Cladistic phylogeny reconstruction of mammals has its roots in publications by Malcolm McKenna [1] and was more explicitly algorithmic in the 1980s [2,3]. In the latter publications, discrete characters were analysed with an explicit optimality criterion, and were in principle observable by anyone with access to relevant material, in order to make specific, testable hypotheses regarding mammalian interrelationships. In retrospect, debate about mammalian interrelationships following these publications moved away from competing authoritarian statements on how mammalian groups are interrelated and towards a more focused discussion of the actual characters upon which such interrelationships are hypothesized [e.g., [4]].
Objections to algorithmic approaches to phylogeny reconstruction, particularly regarding its practice among morphologists [e.g., [5]], have occasionally noted the uninformative and/or low quality of character descriptions. Individual investigators are not necessarily to fault for the format in which their character lists are published, as editorial standards for such information vary widely, not to mention the capacity of different journals to publish graphic and/or textual appendices. Nevertheless, calls for the improvement of standards by which morphological character data are published, and by which they are selected for inclusion in a given study, have been made [e.g., [6]].
Web-based databanks offer an ideal means by which the information content of anatomical character sets can be maximized. Initiatives such as: digimorph [36], morphobank.org [37] and morphbank.net [38] have for several years taken advantage of this medium [7] , and have made it easier for investigators to evaluate morphological data with the ultimate goal of better understanding character evolution and phylogeny. However, as of this writing, a databank focusing on the skeletal anatomy of placental mammals is still lacking.
Hypotheses of placental mammal phylogeny
A widely cited dataset consisting primarily of nuclear DNA sequences [8,9] has been interpreted to contain an unambiguous signal dividing placental mammals into four main clades: Xenarthra (armadillos, sloths, and anteaters), Afrotheria (sea cows, elephants, hyraxes, elephant shrews, aardvarks, tenrecs, and golden moles), Euarchontoglires (primates, tree shrews, colugos, rodents, and lagomorphs), and Laurasiatheria (lipotyphlans, bats, carnivorans, pangolins, perissodactyls, whales, and artiodactyls), with a root separating Afrotheria from the remaining placental mammals. Studies of mtDNA that include both coding and non-coding sequences [10], as well as the longest concatenation of nuclear DNA to date [11], with ca. 200,000 aligned nucleotides for 18 terminal taxa, support this topology.

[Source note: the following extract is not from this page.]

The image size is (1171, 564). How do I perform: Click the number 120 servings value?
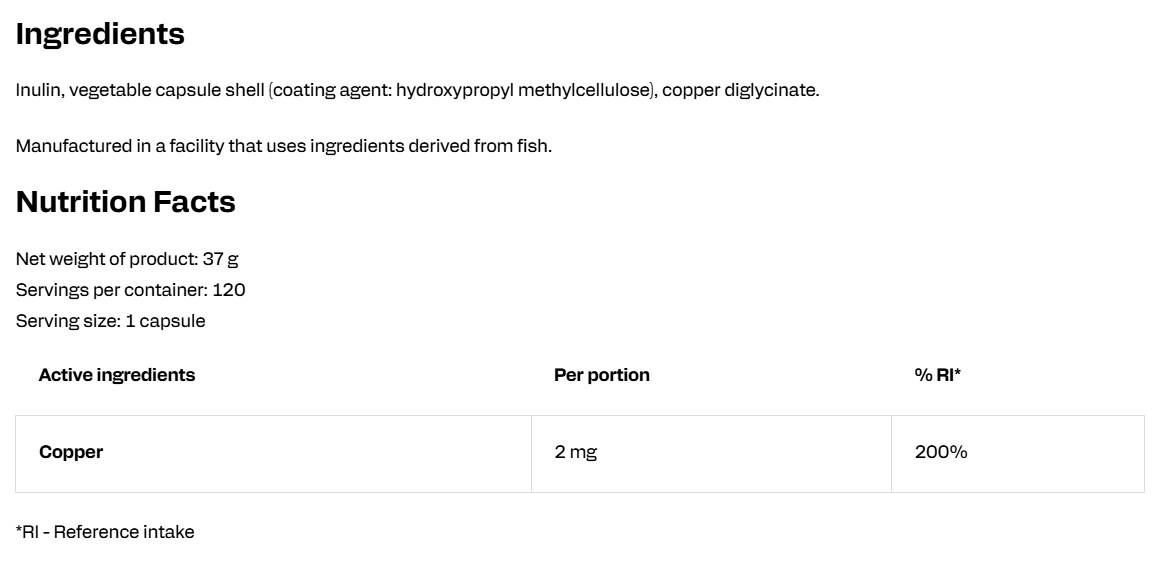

Other DNA datasets, including analyses of rare molecular features such as the presence/absence of retroposons [12] and sequence analysis of LINEs [13], provide independent support for the same unrooted topology, but disagree on the location of the root. This falls either at Atlantogenata (Afrotheria+Xenarthra) [13,14], Xenarthra [12], or Glires (Rodentia+Lagomorpha) [15]. Earlier analyses of mitochondrial protein-coding genes [16] and of a combined morphology+DNA dataset [17] have also supported a basal (and often paraphyletic) position of rodents, although in [16] erinaceids were located at the placental root, adjacent to murid rodents. The most recent molecular phylogenetic analyses of placental mammals support a relatively basal position of afrotherians and xenarthrans (except for [15]), and a monophyletic Rodentia and Glires [18], but the precise identity of the basal-most placental taxon remains elusive.
Palaeontological work continues to yield fossil mammals that are relevant to debates on mammalian phylogeny and the placental root [19-21]. Some have argued that certain Cretaceous eutherians comprise the sister taxon to Glires [22]. If Cretaceous eutherian lineages could be definitively linked with modern rodents and lagomorphs, this could be interpreted to support to the hypothesis of Glires basal within Placentalia [15]. However, the most taxon- and character-rich phylogenetic analyses including Cretaceous eutherians [20,21] do not support their placement within crown Placentalia, nor are they unanimous in identifying a basal-most crown placental clade.
In this paper, I present an image-rich, morphological character-database focusing on placental mammals, in tandem with a reanalysis of morphological and sequence data that bear on placental mammal phylogeny. The morphological character list is based on [17], which was in turn based on the work of many other publications, as cited therein. I combine these morphological data with the DNA sequence dataset (19 nuclear and 3 mitochondrial genes) of [9], and for the first time include information on 221 indels from their DNA sequence alignment. I apply a number of corrections to both the sequence- and morphological data sets; and using both maximum parsimony (MP) and a Bayesian algorithm, I investigate the support of these data for the aforementioned hypotheses on mammalian interrelationships and the placental root.